-- Saved data entries --
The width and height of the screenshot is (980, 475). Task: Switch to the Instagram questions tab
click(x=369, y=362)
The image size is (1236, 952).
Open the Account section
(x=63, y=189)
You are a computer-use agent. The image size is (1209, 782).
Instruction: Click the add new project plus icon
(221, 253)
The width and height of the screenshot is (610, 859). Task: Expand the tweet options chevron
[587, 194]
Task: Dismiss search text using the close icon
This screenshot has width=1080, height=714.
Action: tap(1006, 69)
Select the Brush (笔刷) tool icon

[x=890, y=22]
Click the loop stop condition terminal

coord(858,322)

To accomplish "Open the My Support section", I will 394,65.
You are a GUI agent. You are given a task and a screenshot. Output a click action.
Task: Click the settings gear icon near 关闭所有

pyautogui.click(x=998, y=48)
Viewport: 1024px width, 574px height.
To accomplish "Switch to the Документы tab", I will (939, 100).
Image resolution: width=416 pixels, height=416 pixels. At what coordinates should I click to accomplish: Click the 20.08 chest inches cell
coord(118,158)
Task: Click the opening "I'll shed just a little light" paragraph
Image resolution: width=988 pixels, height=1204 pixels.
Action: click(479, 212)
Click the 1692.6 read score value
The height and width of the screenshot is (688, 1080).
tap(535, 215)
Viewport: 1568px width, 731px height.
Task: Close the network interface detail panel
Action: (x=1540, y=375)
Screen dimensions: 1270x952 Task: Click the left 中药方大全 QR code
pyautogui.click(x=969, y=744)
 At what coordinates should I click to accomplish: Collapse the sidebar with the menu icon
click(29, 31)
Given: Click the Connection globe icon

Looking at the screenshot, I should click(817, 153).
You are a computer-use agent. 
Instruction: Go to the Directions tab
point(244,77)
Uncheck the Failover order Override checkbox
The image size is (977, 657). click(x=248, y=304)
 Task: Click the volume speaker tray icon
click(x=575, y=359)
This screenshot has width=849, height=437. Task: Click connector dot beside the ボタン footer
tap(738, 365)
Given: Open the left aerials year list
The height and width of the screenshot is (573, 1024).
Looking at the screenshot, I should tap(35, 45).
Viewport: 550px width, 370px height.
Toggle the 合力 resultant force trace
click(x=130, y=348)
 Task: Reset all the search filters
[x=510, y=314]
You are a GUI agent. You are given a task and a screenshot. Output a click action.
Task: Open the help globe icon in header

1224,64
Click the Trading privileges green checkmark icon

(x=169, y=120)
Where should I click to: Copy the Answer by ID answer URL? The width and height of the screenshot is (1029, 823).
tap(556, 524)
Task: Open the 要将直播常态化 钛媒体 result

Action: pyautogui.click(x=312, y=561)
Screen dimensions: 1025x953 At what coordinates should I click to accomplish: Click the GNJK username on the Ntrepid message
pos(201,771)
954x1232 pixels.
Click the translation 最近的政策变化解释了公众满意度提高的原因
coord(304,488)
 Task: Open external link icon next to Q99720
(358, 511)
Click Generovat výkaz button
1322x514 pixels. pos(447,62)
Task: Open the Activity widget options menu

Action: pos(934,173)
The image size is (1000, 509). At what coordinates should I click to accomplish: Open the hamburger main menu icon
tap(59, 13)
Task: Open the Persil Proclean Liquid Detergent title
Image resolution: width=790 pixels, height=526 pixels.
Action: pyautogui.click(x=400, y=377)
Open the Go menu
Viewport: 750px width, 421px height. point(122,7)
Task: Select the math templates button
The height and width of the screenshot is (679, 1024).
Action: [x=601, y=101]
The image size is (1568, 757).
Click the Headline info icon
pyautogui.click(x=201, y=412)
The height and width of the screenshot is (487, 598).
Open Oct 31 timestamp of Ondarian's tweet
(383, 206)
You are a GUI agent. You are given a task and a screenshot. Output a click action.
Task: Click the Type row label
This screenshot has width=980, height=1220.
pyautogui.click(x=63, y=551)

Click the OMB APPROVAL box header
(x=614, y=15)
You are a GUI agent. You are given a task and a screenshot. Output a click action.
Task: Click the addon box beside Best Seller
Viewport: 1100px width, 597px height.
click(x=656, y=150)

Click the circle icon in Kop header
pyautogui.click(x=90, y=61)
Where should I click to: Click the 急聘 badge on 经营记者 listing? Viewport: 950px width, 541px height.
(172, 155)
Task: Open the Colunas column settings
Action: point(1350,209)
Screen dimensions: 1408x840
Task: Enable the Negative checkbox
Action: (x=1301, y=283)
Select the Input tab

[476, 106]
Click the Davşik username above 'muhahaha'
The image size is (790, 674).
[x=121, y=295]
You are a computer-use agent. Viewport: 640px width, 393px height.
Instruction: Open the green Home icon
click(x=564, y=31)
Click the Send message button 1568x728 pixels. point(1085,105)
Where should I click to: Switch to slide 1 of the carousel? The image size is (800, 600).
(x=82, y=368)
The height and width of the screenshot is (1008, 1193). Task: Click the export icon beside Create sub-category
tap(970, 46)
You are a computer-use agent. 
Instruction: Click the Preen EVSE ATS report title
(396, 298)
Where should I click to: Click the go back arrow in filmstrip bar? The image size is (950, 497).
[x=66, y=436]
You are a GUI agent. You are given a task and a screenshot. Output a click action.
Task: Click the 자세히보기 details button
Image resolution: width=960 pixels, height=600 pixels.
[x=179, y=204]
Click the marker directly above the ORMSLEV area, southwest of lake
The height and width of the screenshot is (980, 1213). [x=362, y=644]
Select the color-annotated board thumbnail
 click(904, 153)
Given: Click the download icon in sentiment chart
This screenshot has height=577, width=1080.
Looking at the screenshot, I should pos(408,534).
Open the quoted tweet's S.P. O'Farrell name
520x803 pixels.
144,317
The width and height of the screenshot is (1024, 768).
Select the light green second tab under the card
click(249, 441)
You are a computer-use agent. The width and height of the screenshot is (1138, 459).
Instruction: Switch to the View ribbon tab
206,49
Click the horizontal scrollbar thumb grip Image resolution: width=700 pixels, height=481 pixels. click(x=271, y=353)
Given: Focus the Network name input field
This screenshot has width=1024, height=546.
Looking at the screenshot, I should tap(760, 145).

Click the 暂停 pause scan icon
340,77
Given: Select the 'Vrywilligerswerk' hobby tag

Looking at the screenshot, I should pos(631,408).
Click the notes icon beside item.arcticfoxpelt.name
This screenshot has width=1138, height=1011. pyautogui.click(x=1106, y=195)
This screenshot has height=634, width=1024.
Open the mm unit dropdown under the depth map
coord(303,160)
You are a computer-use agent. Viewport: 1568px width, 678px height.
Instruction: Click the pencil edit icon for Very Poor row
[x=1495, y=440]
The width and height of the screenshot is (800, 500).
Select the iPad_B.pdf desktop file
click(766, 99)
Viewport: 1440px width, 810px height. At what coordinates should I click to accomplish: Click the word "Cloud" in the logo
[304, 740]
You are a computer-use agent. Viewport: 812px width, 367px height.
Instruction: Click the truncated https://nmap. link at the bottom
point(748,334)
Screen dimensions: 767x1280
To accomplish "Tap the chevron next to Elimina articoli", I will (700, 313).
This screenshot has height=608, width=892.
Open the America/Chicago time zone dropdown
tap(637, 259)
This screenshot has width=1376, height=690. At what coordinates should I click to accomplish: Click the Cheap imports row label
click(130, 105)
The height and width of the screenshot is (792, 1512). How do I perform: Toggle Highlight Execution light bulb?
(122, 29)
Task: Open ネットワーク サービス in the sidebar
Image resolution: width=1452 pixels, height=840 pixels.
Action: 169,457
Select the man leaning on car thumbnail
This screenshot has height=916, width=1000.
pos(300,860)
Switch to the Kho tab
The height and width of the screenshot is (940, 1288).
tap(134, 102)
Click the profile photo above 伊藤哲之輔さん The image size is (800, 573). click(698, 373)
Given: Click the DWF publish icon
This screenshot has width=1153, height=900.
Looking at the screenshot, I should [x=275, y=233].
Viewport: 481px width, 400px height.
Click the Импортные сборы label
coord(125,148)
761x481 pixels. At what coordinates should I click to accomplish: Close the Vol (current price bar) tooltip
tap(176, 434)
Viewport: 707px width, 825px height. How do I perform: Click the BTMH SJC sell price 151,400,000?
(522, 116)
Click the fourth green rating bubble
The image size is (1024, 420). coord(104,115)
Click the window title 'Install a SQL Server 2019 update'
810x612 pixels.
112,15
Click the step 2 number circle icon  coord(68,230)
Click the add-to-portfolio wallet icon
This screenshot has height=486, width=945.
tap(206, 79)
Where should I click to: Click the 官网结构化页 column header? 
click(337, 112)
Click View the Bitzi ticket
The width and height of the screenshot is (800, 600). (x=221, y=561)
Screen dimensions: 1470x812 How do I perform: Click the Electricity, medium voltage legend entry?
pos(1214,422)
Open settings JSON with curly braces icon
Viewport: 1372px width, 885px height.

-- What this task involves --
Each line from the one containing "Open settings JSON with curly braces icon" to the end of the records should be echoed exactly, and no other line.

-- Solution to the problem --
Open settings JSON with curly braces icon
Viewport: 1372px width, 885px height.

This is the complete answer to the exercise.